━━━ Data provided
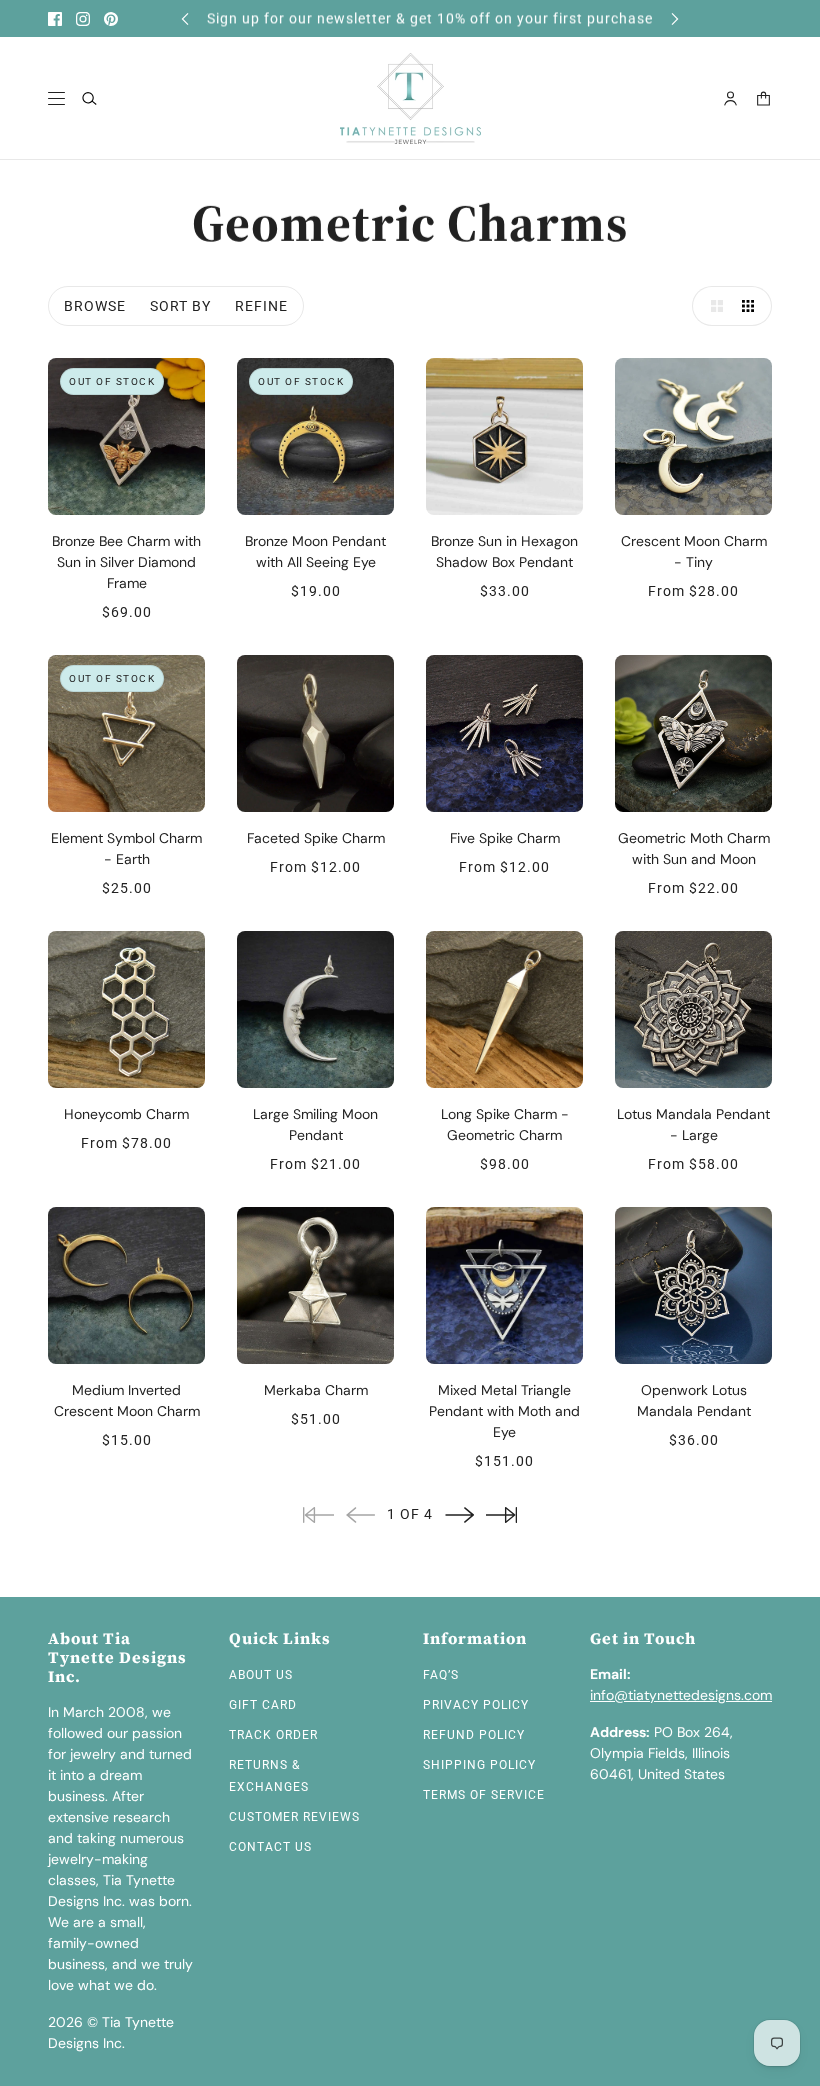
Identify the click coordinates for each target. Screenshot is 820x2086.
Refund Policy (474, 1735)
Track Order (273, 1735)
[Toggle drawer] (56, 98)
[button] (712, 306)
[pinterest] (111, 19)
━━━━━━
» **Your objective**:
Set down each of the records precisely, leaving any pictures behind.

» **Response to this exercise**:
Identify the click coordinates for each target. Screenshot is 820x2086.
Refund Policy (474, 1735)
Track Order (273, 1735)
[Toggle drawer] (56, 98)
[button] (712, 306)
[pinterest] (111, 19)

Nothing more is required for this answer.